Meanwhile, five people were killed in the Zolochiv district of the western Lviv province after a rocket hit a residential area, Suspilne reported, as quoted by The Guardian.

One person was killed and two others injured in the central Dnipropetrovsk region where Russia damaged energy infrastructure and industrial enterprises, according to officials.

Moreover, Kharkiv and the surrounding region suffered some 15 strikes, which injured two people and targeted critical infrastructure. Kharkiv’s metro and electric transport were not working, Suspilne reported.  

Russian missiles also hit energy infrastructure in the western Zhytomyr province, the Odesa region in the southwest, and the central Kirovohrad province, officials said.  

During the night, the Ukrainian government applied electricity restrictions around the country to limit risks to the system. In regions where infrastructure was hit, emergency power outages have been introduced, with the Kharkiv and Zhytomyr regions “partially de-energized” and the city of Kharkiv “completely without electricity,” Suspilne also said, as quoted by The Guardian.  

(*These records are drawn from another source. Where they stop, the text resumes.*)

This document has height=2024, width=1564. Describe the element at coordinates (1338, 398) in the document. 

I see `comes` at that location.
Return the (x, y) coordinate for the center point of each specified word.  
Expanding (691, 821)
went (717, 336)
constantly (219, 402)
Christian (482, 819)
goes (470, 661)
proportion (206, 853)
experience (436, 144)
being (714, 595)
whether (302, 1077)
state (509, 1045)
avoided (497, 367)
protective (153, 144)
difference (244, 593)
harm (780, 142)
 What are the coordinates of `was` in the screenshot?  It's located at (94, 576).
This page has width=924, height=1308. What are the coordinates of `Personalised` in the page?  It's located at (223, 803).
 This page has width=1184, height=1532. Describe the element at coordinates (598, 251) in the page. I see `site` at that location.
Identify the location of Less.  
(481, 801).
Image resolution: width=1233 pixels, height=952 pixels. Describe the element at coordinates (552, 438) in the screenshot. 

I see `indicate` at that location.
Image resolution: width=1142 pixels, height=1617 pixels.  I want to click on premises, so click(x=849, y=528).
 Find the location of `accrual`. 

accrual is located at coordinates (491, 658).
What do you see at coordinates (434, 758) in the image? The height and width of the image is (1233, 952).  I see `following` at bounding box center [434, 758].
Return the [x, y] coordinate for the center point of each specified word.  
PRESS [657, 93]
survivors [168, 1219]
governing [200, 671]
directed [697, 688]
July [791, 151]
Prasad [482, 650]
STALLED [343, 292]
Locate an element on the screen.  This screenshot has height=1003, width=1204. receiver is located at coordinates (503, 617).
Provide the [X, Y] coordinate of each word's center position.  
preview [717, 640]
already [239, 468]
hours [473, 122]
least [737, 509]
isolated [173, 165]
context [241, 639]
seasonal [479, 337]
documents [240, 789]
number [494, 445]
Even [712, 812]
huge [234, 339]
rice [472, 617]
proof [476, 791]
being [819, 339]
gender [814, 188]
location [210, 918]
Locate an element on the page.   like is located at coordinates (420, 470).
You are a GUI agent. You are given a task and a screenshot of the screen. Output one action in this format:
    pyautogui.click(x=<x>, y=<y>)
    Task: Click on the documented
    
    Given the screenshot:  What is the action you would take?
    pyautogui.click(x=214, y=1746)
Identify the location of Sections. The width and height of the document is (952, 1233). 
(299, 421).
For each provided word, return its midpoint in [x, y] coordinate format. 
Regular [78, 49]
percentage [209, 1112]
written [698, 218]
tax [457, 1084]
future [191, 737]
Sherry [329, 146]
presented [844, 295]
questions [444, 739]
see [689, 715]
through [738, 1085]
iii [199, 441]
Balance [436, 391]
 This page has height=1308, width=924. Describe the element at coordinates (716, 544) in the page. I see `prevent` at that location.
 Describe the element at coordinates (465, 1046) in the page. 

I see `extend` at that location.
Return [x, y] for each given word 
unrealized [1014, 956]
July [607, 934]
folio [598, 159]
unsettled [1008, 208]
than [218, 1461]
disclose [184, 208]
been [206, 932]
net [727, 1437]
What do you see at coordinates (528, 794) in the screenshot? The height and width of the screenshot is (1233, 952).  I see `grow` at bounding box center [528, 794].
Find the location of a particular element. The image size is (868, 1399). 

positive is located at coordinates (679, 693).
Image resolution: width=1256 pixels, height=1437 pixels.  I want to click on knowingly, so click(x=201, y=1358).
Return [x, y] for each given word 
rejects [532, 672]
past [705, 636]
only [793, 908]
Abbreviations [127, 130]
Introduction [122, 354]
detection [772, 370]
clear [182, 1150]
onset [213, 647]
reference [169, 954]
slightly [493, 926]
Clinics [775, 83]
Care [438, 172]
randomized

Attacks on critical infrastructure and residential building’: Zelensky

Ukraine’s President Volodymyr Zelensky took to the Telegram social messaging app to condemn Thursday’s attack, the Ukrainska Pravda website reported.

Zelensky said: “It’s been a difficult night. A massive rocket attack across the country. Kyiv, Kirovohrad, Dnipro, Odesa, Kharkiv, Zaporizhzhia, Lviv, Ivano-Frankivsk, Zhytomyr, Vinnytsia regions. Attacks on critical infrastructure and residential buildings.”

He added: “Unfortunately, there are injured and dead. My condolences to the families.”

The Ukrainian president assured his compatriots that “all services" were working and that the energy system was "being restored.”

'They won’t avoid responsibility for everything they have done'

Zelensky said: “The enemy fired 81 missiles in an attempt to intimidate Ukrainians again, returning to their miserable tactics. The occupiers can only terrorise civilians. That’s all they can do. But it won’t help them. They won’t avoid responsibility for everything they have done.”

Zelensky thanked “the guardians of our skies and everyone who helps to overcome the consequences of the occupiers’ sneaking attacks.”

Thursday is day 379 of Russia’s war on Ukraine.